■ **Kutipan Teks**:
Kata kunci: dewasa awal, hubungan berpacaran jarak jauh, intensitas komunikasi, konflik interpersonal, regulasi emosi.
Abstract
Courtship is type of relationship that involves a greater and deeper intimacy and romantic feelings between two individuals. During the process, courtship could not run smoothly due to education and careers in different areas that causes long distance relationship. The distance becomes an obstacle which triggers several conflicts. The situation of conflict always involves the communication process and emotional aspects. The influent communication tends to cause misunderstanding that lead to conflict. Uncontrolled emotion causes a dangerous conflict. This study applied quantitative method that discussed the role of communication intensity and emotion regulation toward interpersonal conflict at early adulthood undergoing long distance relationships. 307 adults participated in this research. In this study, the scale of interpersonal conflict, communication intensity, and emotional regulation were applied as measuring instruments. Multiple regression technique was use to do data analysis. The results of multiple regression tests showed that a regression coefficient was 0,596; a coefficient value of determination was 0,355; and a significance value was 0,000 (p<0,05) with a standardized beta coefficient on the variable of communication intensity about -0,373 and emotion regulation about -0,348. These results indicate that communication intensity and emotion regulation take a role to decrease interpersonal conflict at early adulthood who have long distance relationships.
Keywords: communication intensity, early adulthood, emotion regulation, interpersonal conflict, long distance relationships.
LATAR BELAKANG
Masa dewasa awal berlangsung sejak usia memasuki 20 tahun hingga memasuki usia 30, dimana pada masa ini individu didorong untuk mampu menjalin hubungan dengan lawan jenis. Pada tahap ini individu mulai memilih teman hidup dan mulai belajar untuk menjalin suatu hubungan (Hurlock, 2004). Salah satu cara untuk menjalani tugas perkembangan ini adalah melalui hubungan berpacaran. Hubungan berpacaran adalah hubungan serius yang melibatkan perasaan romantis kepada individu lain (Florsheim, 2003).
Dalam prosesnya, muncul berbagai hal yang mengubah hubungan jarak dekat menjadi jarak jauh yang membuat pasangan harus menjalani hubungan berpacaran jarak jauh, seperti harus melanjutkan pendidikan dan mengejar karir di lokasi yang berbeda. Suatu hubungan dapat dikategorikan menjadi hubungan jarak jauh jika individu berada sejauh 80 km dari pasangannya dan hubungan jarak jauh tersebut terjadi dalam jangka waktu setidaknya tiga bulan (Mietzner & Lin, 2005).

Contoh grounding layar
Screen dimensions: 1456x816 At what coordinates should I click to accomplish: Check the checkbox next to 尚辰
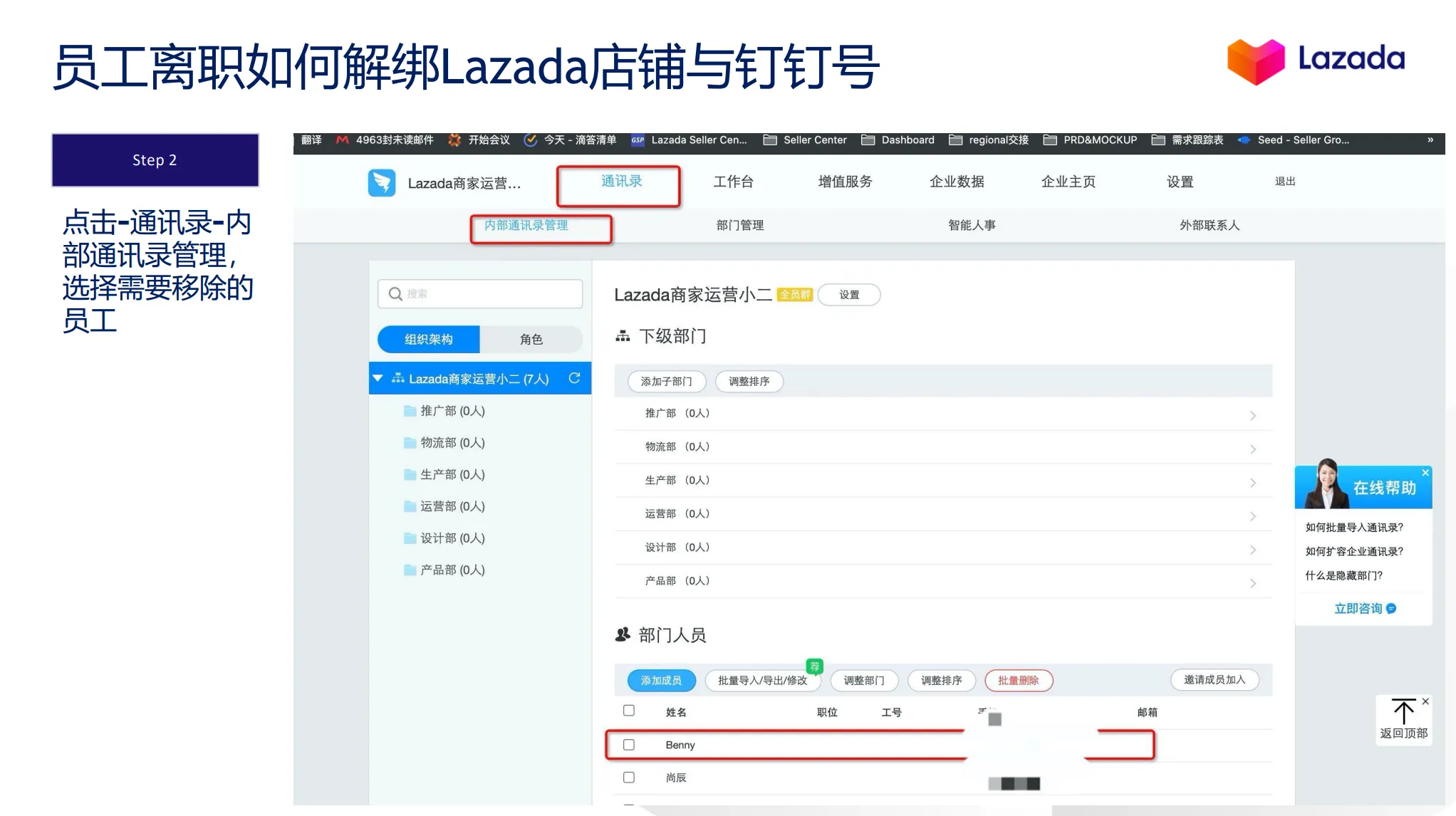pyautogui.click(x=629, y=777)
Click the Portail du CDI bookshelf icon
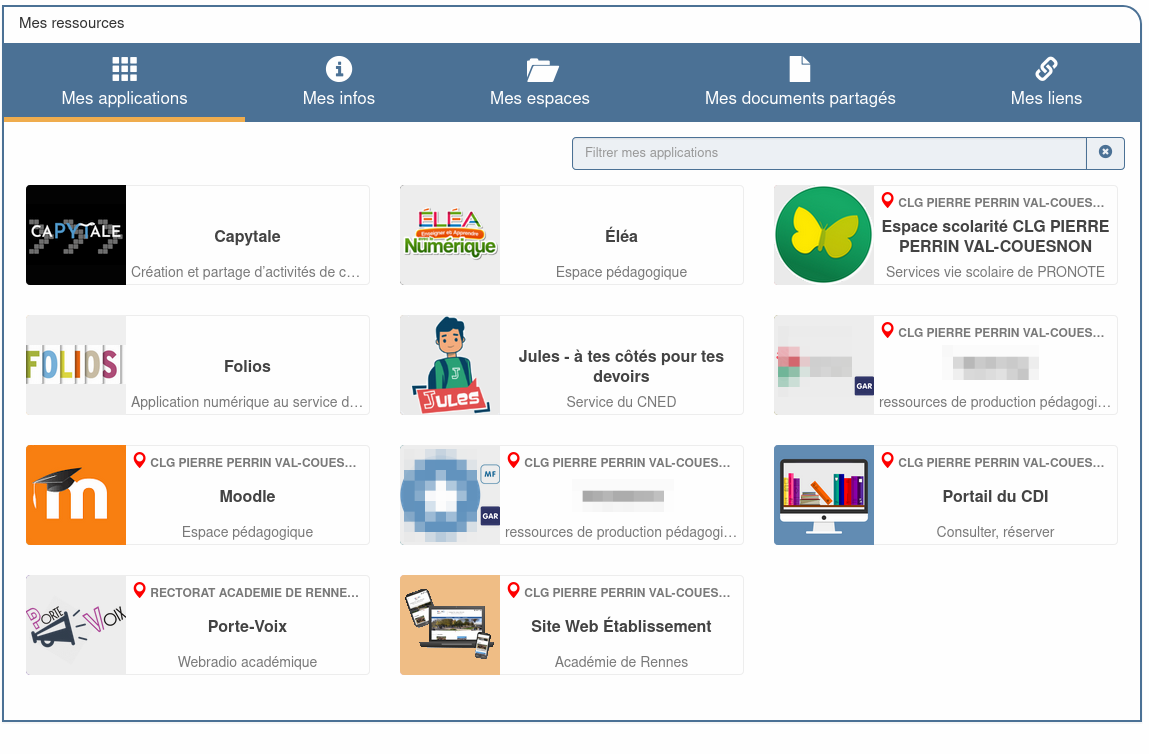The height and width of the screenshot is (754, 1149). pyautogui.click(x=824, y=495)
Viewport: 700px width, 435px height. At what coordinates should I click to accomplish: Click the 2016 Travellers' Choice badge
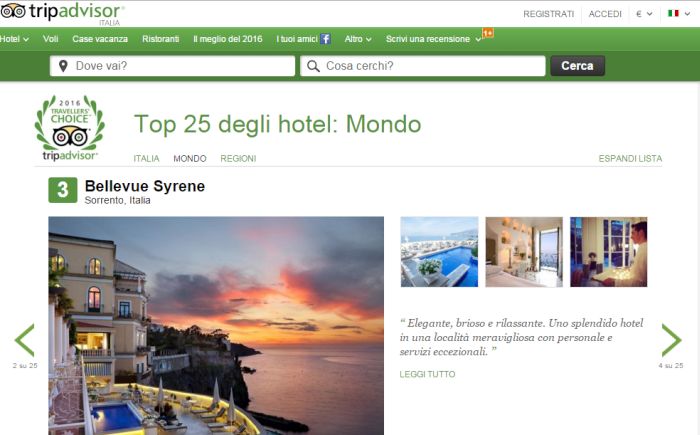[x=70, y=128]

■ **Instruksi dan Ketentuan**:
Menurut kutipan tentang hubungan berpacaran jarak jauh, sejauh berapa individu harus berada dari pasangannya agar hubungan itu dapat dikategorikan sebagai hubungan jarak jauh? Catatan-catatan di atas tidak diperlukan.

■ **Hasil**:
Individu harus berada sejauh 80 km dari pasangannya.